Well, Appleby was Ivy Orator And that afternoon he was to orate as no Ivy orator had ever orated before, for Rita was to be there.
As he entered the portal of old Appleton he so loved, he heard the swish of a gown and a low growl. Appleby gave the familiar spaniel a playful kick in the ribs and turned around to face the front of Jove himself.
"Mr. Hollisheimer, I am sorry, and more sorry for your father than for yourself--"
"Sir?"
"You have failed your degree. Mr. O'Cabot has very kindly consented to take your place as Ivy Orator."
II
The same sort of magnetism that draws criminals to the scene of their crime must have drawn Appleby Hollisheimer to the steps of Memorial Hall. Inside Sanders Theatre was his class, was Rita Grundy, was Solomon O'Cabot--happy mortals all, oblivious of Appleby's existence, oblivious of all save the stirring words of Dr. Casey of the Boston Police delivering the Baccalaureate Sermon. He was carrying the Class of 1927 to a pitch of spiritual elevation which would carry them through life; some were already beginning to sob gently when--
BONG--BONG--BONG--BONG struck Memorial clock. It struck six; it struck twelve; it struck twenty--
BONG--BONG--BONG--BING The striking ceased, and Dr. Casey was able to complete his great work.
Appleby Hollisheimer heard the striking of the clock.
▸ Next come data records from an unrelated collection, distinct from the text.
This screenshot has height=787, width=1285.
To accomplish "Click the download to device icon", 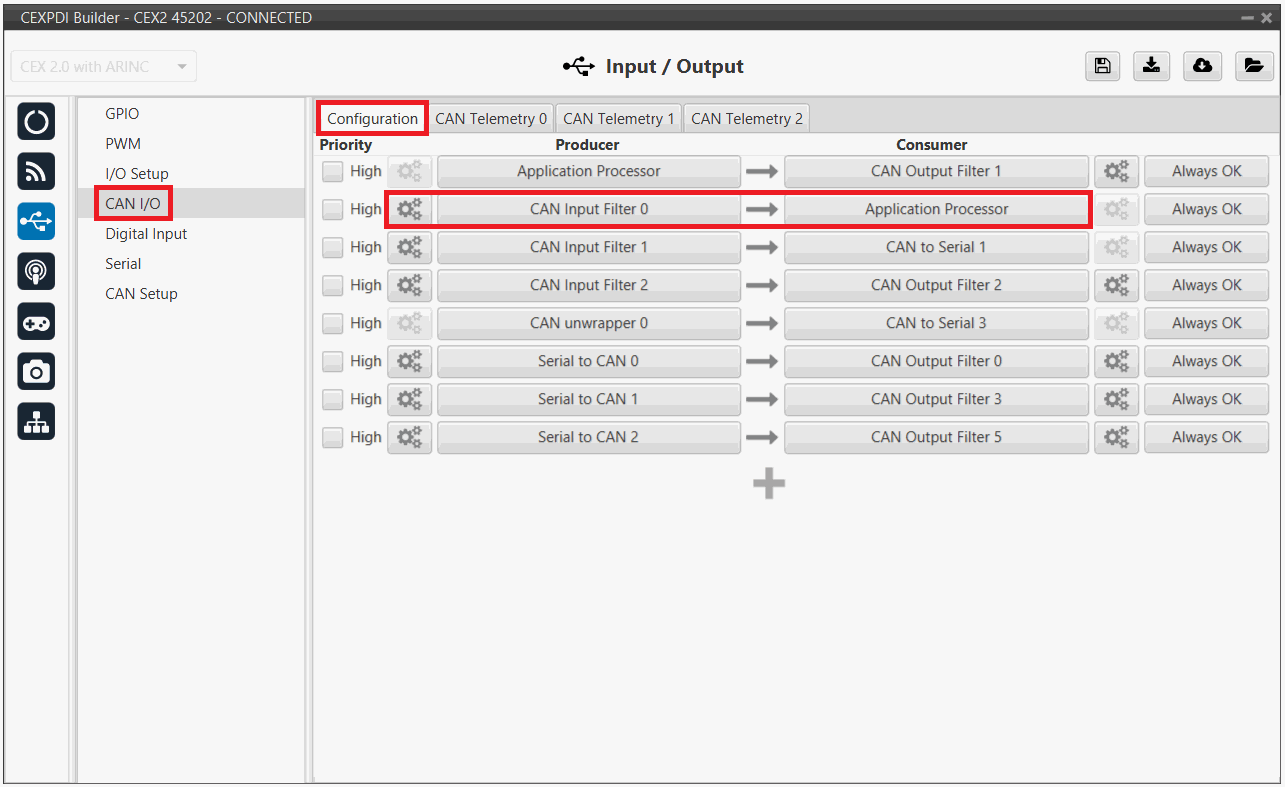I will pos(1152,66).
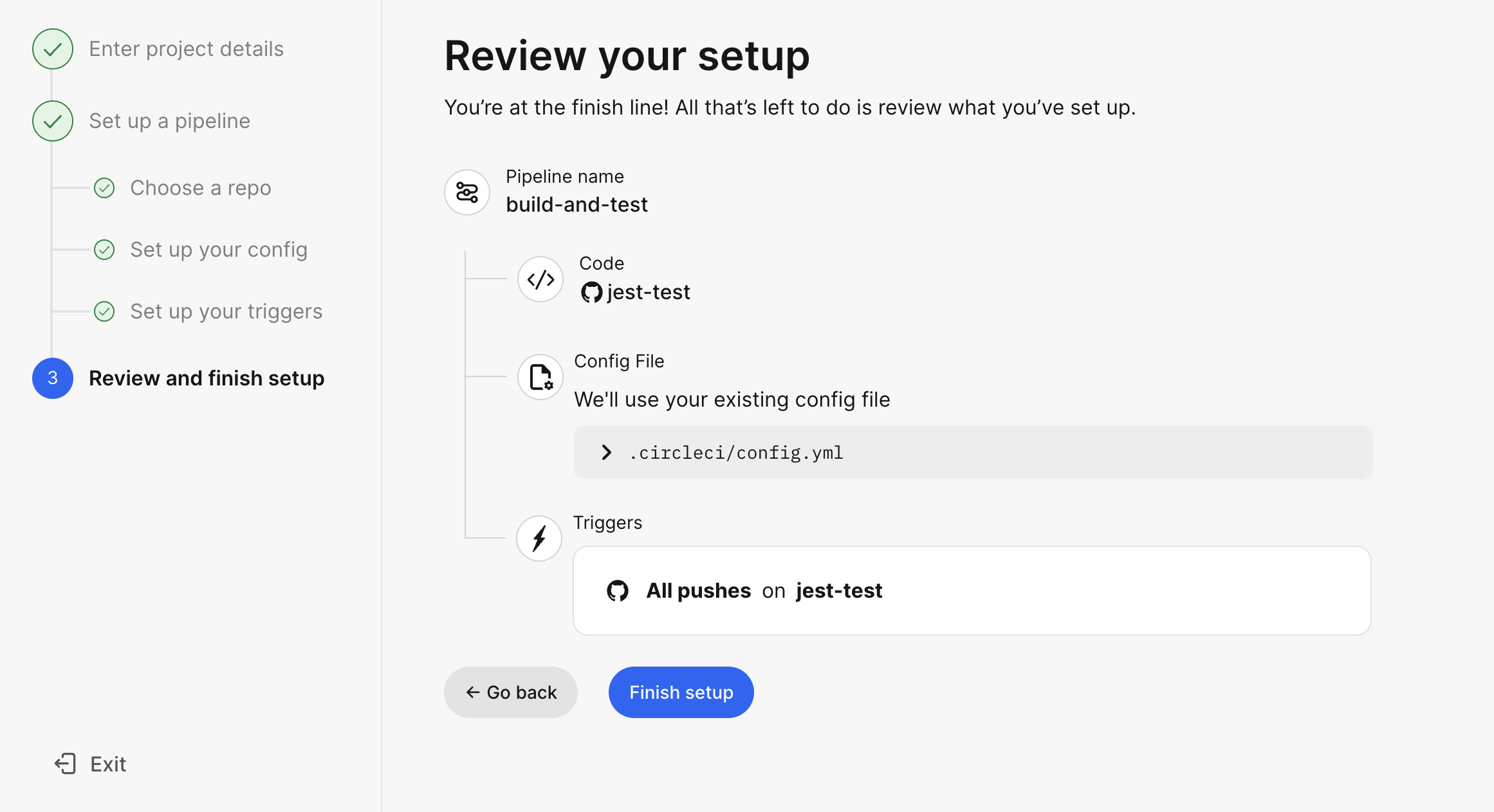Click the Exit link

click(108, 764)
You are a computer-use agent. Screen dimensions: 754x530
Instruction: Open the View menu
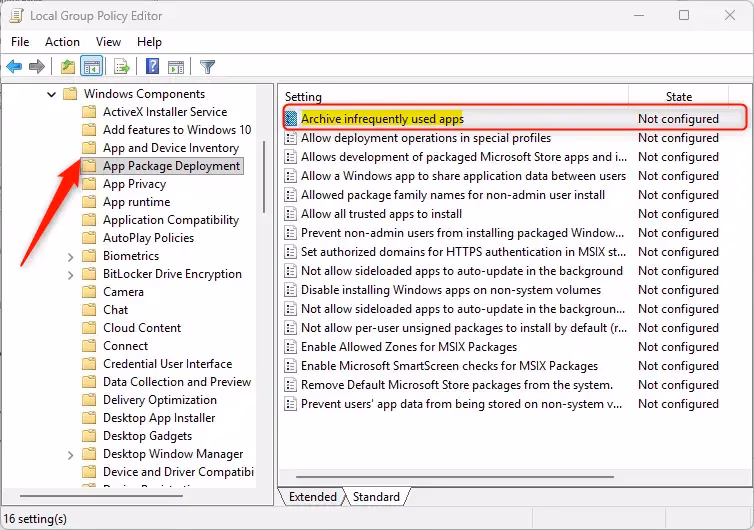(108, 42)
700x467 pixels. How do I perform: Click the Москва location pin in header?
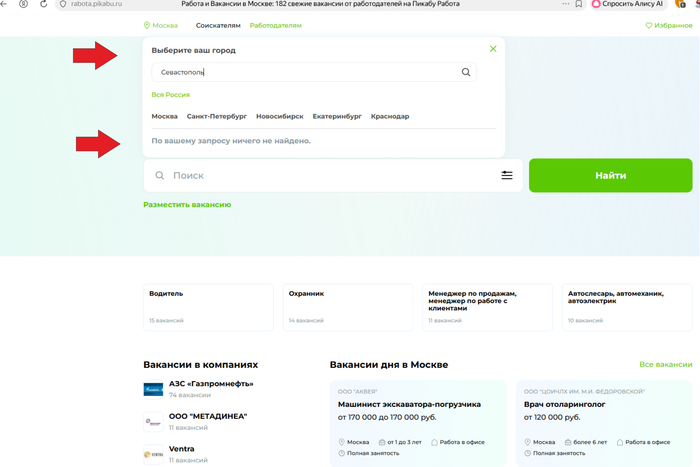(x=147, y=25)
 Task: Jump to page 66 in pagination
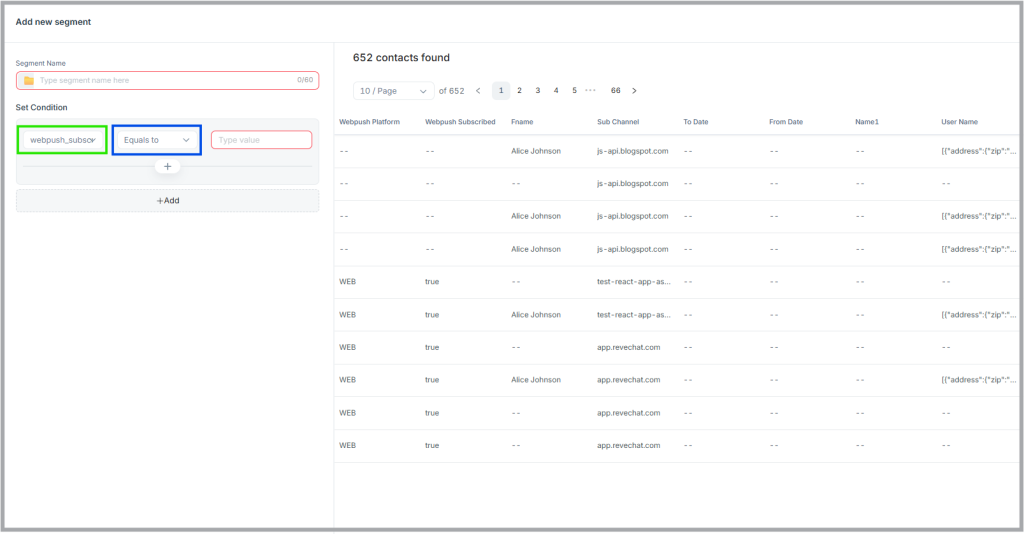pyautogui.click(x=615, y=91)
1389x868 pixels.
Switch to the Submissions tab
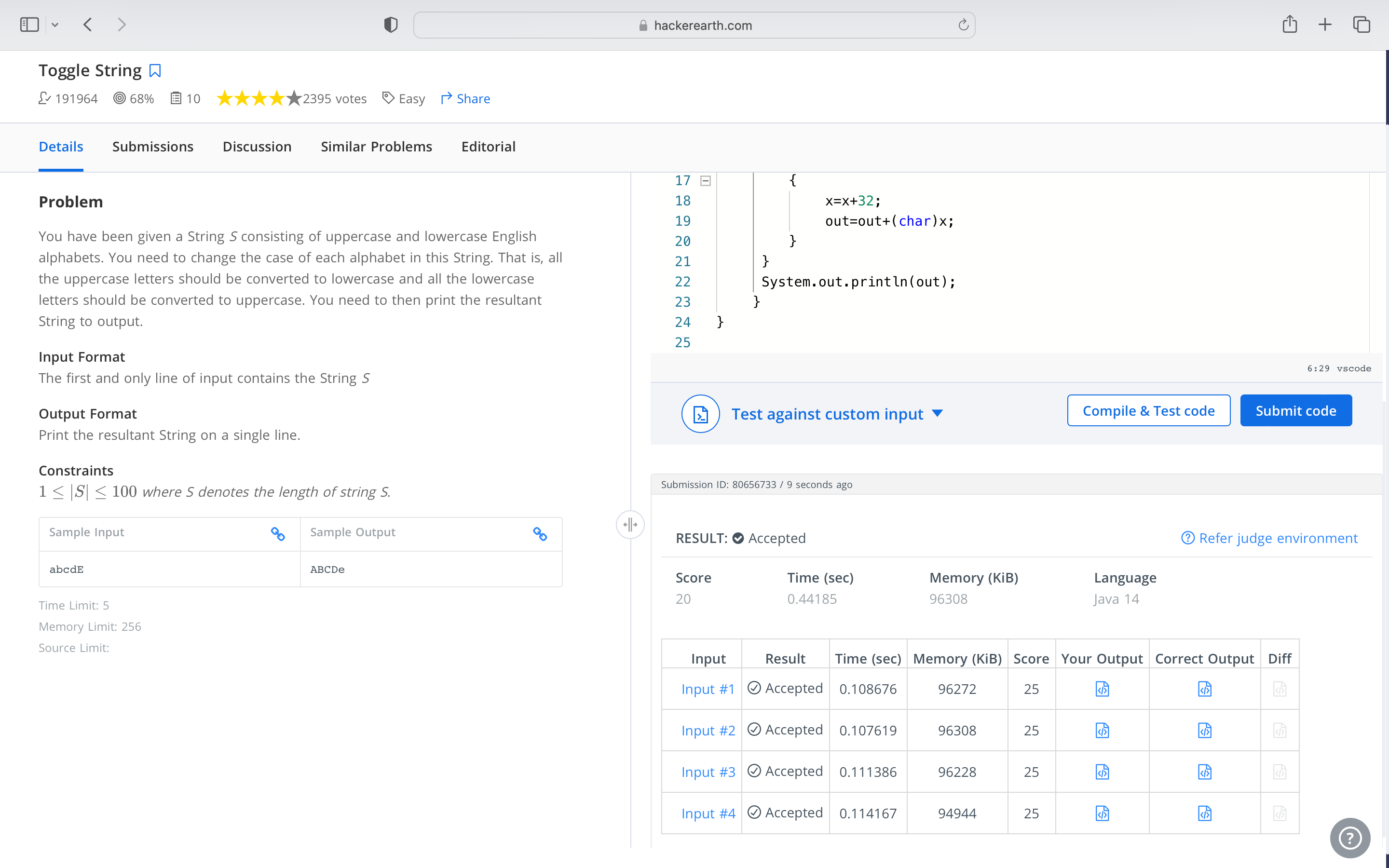(x=153, y=147)
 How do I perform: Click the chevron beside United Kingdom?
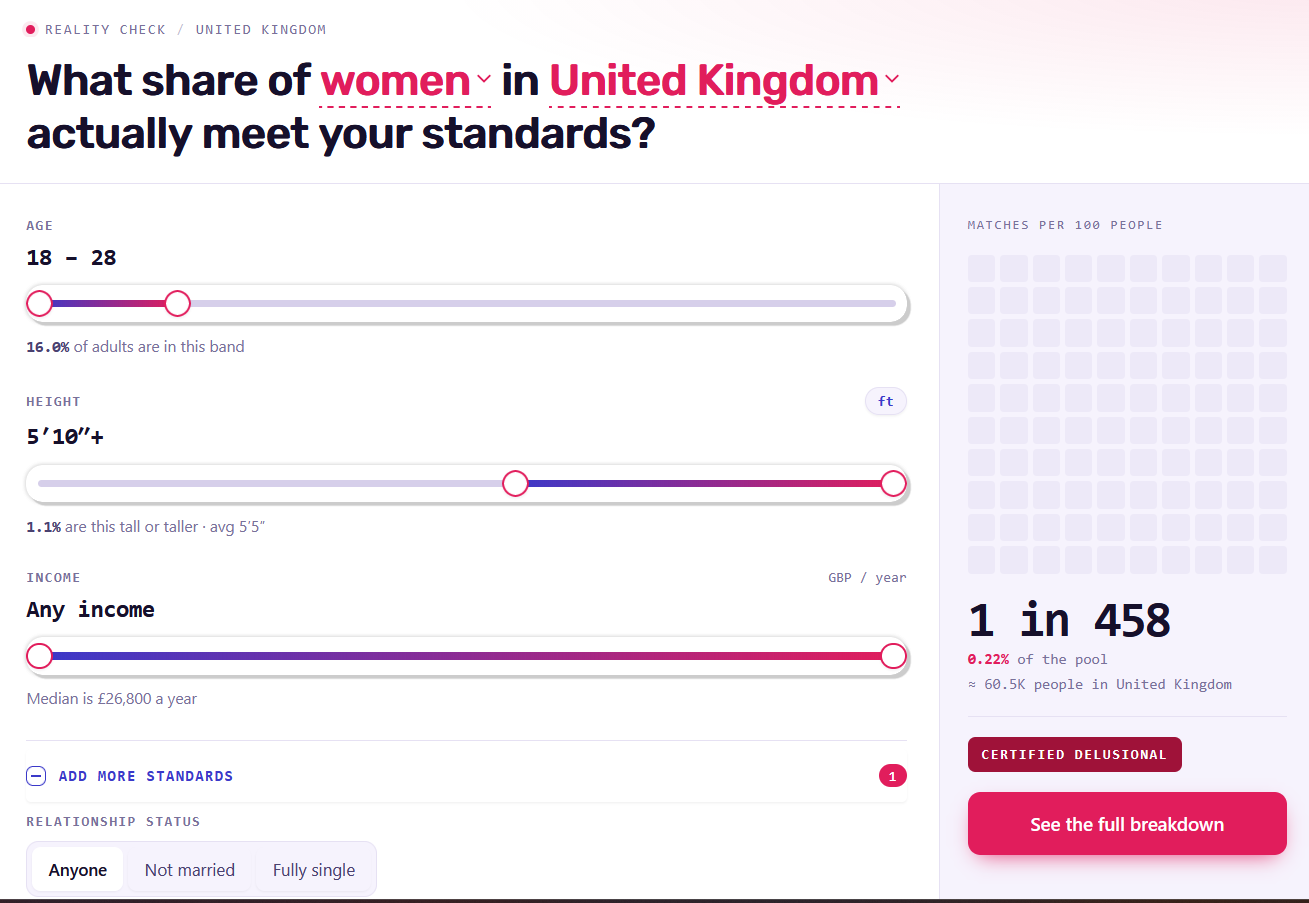click(x=891, y=78)
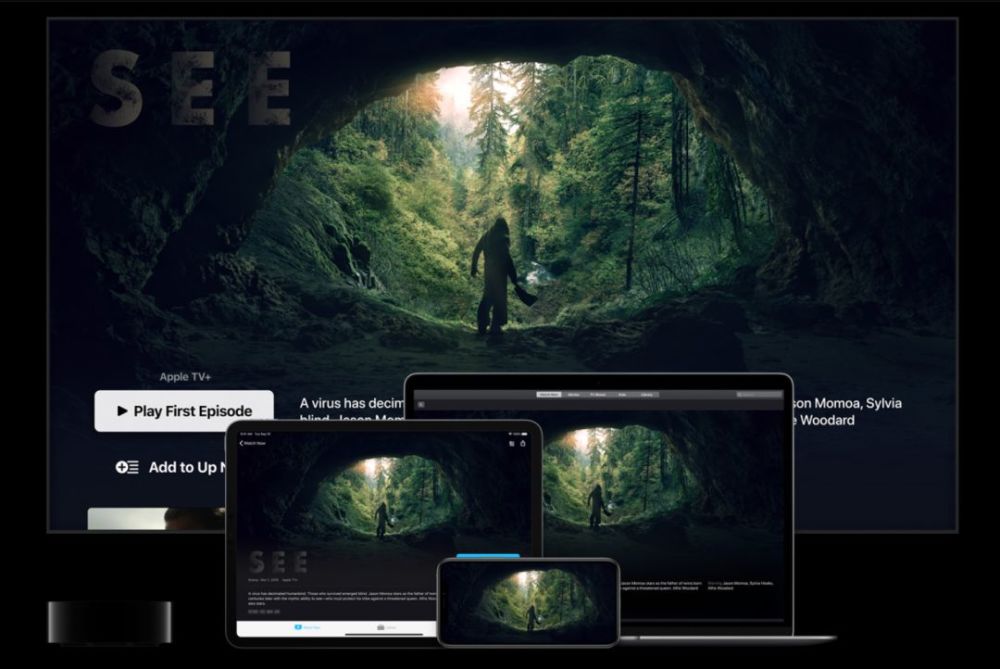Tap the icon left of the iPad share icon
Viewport: 1000px width, 669px height.
tap(511, 443)
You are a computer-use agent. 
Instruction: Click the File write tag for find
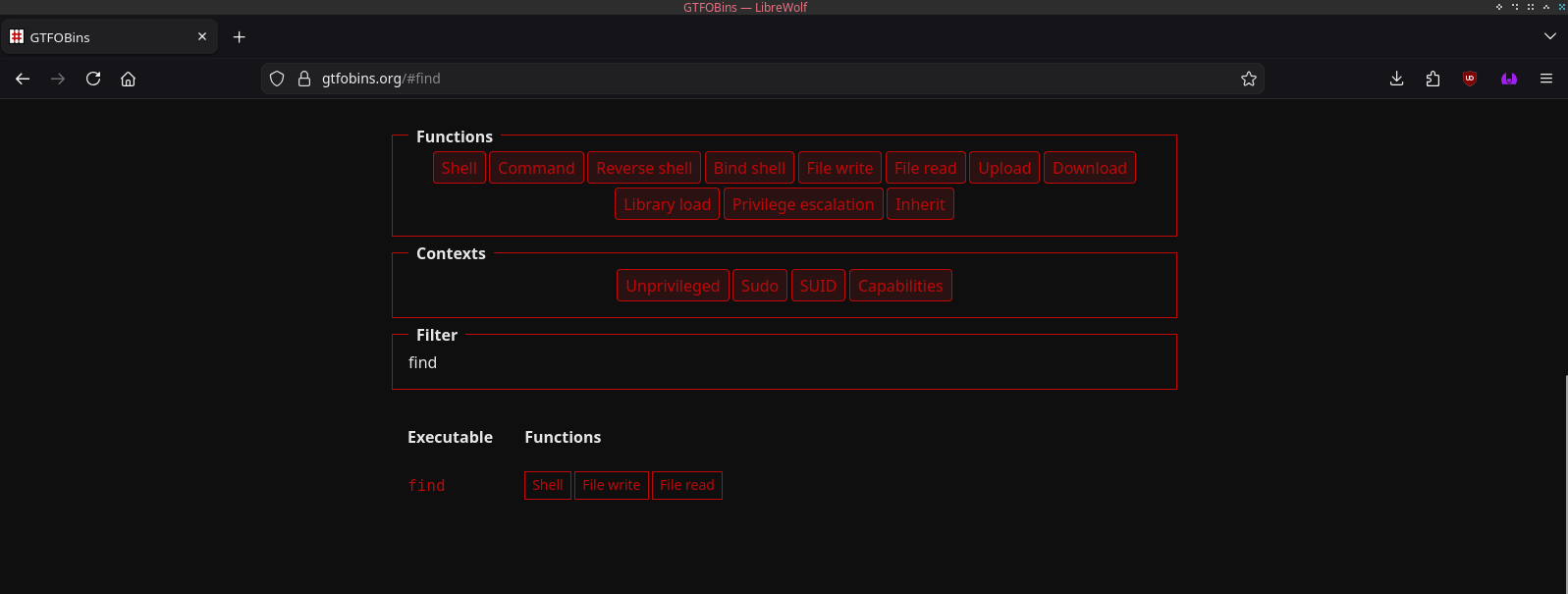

With one of the flashes of genius that come to great sinners and great saints he realized simultaneously what terrible consequences it might have, and that if he could stop the hands of the clock he could stop the bell. Here was his chance to do something for Harvard.
The Hollisheimer had always been climbers, and it was with ease that Appleby crawled hand over hand over gargoyle and Cicero, smokestack and Dante, to the face of the clock. He leaped up, caught one of the hands of the clock and hung there. His weight was just enough to stay the course of time.
Finally he saw a flood of little square specks below. Flesh and sinew could hold out no longer. He dropped.
. . . A moment of silence--then the crowd realized what this misshapen form had done. The fist marshall of the class jumped forward, Come on now, fellows, a long cheer for Hollisheimer!"
On his heels came Rita, who had deserted Appleby in life, but who now threw herself on the largest piece of his corpse. Following her came a white-bearded figure, who, placing his hand on her shoulder, whispered, "Get thee to a nunnery, go."
Finally as the old Harvard cheer with nine Hollisheimer on the end rent the air, forward stepped the President of the University who threw his doctor's robe over something of what had been Appleby to signify that-the last of the Hollisheimer had attained his degree.